第178話 本物の勇者VS災禍の魔女1
昨日投稿できなくてすみません。
今日からまた毎日投稿できると思います。
これからもお願いします。
セーラが放った「ファイヤ」をミコは「レジスト」で無効化した。
「これもこれでかなりの威力ですね」
「昔よりも強くなっている」
「私達も負けていられないわね」
レイメス、ルミネス、ミーゼはそんな感想を言っていた。
「「ファイヤ」の威力もだいたい把握することが出来たわ。
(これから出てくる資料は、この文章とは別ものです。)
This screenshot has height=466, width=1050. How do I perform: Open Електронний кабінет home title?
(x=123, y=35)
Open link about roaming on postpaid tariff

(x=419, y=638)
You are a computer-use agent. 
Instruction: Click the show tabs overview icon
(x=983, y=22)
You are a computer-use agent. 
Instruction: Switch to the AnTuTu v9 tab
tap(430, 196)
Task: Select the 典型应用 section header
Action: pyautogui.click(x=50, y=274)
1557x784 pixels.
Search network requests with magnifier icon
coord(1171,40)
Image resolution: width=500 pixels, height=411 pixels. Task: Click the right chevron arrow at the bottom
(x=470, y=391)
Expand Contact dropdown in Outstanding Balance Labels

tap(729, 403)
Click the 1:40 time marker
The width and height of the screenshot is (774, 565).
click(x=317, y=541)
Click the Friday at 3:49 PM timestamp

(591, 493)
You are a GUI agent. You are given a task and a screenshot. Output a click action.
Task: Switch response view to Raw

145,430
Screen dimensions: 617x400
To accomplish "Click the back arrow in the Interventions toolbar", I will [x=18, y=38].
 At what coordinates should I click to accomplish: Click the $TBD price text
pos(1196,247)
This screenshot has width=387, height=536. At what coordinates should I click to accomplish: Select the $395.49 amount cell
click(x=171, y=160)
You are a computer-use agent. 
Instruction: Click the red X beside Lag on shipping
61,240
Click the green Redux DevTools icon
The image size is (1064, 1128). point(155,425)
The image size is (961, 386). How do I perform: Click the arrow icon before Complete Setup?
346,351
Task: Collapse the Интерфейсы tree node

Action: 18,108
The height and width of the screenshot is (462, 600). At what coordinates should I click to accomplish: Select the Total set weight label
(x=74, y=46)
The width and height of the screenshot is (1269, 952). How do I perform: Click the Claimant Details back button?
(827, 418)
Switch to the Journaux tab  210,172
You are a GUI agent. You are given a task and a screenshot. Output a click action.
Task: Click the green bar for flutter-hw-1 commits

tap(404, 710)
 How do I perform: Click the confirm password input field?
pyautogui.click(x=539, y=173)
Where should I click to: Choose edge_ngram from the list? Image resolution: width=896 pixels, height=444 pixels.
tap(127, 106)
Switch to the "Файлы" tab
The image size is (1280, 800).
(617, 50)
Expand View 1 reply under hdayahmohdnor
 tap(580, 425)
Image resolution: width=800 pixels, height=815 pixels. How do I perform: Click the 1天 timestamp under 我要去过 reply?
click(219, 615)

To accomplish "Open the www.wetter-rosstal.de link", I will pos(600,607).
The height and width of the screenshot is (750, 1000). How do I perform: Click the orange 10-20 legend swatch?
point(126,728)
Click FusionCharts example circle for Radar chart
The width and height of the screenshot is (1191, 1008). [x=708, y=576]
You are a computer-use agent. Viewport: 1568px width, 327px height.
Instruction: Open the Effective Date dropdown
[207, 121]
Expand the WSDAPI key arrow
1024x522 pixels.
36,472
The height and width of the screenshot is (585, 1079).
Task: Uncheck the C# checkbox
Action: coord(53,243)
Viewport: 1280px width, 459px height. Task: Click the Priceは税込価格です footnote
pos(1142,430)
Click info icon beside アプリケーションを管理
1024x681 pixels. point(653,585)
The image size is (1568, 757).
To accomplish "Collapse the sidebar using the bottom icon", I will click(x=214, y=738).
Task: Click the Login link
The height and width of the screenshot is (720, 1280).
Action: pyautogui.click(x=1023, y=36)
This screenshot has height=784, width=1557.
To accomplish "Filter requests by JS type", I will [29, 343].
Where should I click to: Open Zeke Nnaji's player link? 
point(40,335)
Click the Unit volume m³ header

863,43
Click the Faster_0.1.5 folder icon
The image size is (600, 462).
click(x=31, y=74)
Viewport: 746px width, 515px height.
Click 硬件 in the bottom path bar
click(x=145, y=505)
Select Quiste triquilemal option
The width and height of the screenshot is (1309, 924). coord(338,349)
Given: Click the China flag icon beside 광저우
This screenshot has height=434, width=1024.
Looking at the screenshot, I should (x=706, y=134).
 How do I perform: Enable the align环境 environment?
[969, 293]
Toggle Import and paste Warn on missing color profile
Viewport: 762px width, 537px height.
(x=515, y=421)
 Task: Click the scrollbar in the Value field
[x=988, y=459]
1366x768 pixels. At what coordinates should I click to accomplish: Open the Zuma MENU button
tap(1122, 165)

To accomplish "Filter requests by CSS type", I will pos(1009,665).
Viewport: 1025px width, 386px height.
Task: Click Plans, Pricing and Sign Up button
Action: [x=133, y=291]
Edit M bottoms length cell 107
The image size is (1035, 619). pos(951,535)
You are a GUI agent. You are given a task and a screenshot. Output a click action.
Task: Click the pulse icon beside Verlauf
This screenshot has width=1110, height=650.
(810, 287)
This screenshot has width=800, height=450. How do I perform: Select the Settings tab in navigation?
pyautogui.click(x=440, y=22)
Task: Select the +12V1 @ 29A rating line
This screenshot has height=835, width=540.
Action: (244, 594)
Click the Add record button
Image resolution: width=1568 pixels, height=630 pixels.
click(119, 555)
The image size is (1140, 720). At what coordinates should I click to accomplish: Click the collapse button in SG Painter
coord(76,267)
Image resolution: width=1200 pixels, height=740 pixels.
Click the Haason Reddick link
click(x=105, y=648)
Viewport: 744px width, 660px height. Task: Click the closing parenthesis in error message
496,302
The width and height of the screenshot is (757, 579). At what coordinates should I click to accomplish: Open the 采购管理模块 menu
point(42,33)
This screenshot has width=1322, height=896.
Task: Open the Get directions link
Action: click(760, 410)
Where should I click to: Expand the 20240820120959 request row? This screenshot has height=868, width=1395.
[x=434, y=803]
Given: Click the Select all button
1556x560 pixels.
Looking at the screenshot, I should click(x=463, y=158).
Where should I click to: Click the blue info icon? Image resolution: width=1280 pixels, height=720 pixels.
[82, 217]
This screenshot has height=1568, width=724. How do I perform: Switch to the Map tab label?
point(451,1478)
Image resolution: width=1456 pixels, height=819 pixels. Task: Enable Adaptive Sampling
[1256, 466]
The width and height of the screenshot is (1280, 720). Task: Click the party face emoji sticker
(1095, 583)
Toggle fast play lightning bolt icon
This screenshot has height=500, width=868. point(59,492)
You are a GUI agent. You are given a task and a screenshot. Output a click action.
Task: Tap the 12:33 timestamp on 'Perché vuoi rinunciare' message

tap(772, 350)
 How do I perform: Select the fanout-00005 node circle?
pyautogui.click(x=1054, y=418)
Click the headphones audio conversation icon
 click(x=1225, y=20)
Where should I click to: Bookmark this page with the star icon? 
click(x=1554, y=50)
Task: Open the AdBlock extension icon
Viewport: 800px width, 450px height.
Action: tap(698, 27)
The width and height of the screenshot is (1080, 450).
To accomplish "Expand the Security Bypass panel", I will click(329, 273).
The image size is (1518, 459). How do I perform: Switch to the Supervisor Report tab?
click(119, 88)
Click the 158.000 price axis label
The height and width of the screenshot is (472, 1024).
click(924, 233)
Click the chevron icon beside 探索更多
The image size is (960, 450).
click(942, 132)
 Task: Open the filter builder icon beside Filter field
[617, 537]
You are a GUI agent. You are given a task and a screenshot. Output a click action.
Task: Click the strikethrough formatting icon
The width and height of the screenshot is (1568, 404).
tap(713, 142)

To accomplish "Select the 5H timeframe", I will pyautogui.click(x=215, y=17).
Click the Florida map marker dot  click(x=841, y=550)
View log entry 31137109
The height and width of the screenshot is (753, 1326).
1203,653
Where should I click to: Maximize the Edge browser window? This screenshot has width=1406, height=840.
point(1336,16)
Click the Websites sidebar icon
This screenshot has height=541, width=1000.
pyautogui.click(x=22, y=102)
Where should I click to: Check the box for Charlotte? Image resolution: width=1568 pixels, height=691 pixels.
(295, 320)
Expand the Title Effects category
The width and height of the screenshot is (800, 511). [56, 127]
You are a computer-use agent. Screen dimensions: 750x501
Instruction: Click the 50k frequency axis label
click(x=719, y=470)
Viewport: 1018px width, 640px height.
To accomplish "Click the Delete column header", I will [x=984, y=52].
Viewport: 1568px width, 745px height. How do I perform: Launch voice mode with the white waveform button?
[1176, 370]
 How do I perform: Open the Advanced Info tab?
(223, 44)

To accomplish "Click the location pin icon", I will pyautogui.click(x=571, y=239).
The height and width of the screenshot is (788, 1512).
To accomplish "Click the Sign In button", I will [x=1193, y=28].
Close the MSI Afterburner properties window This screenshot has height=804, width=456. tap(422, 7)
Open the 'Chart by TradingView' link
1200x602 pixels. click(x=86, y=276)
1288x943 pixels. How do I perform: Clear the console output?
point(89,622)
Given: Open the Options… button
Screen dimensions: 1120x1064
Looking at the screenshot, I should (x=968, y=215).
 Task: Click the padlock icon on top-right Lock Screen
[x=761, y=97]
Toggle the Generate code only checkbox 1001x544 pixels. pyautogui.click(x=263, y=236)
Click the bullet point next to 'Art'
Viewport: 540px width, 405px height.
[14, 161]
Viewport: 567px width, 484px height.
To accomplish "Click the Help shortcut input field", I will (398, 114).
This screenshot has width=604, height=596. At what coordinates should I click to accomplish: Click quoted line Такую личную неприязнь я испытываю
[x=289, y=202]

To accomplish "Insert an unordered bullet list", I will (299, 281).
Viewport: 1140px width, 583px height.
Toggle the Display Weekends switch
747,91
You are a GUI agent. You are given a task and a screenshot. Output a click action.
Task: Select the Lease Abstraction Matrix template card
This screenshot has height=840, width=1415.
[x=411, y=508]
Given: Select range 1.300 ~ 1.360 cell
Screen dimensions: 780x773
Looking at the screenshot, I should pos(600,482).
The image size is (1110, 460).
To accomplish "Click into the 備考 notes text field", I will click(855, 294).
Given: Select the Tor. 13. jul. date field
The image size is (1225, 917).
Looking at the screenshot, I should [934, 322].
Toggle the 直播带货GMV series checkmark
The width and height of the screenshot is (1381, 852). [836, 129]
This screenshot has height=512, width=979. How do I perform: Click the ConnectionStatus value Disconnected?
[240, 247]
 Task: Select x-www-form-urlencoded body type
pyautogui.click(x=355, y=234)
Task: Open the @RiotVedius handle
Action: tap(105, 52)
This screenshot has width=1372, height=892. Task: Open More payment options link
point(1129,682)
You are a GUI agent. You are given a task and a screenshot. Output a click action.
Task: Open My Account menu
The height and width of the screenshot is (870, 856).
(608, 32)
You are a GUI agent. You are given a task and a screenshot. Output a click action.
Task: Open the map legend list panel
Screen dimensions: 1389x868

ミコに「レジスト」されちゃったのは悔しいけどね」
「あら、魔法で私に勝てるわけがないじゃない。だってシンですら魔法だけの勝負じゃあ私には勝てないんだから」
それは事実だ。
魔王としての力を取り戻した今でもなお、稀にミコと摸擬戦はする。
その時に魔法のみの縛りなどで戦ったりもするが、魔法のみの縛りで俺はミコに勝ったことはない。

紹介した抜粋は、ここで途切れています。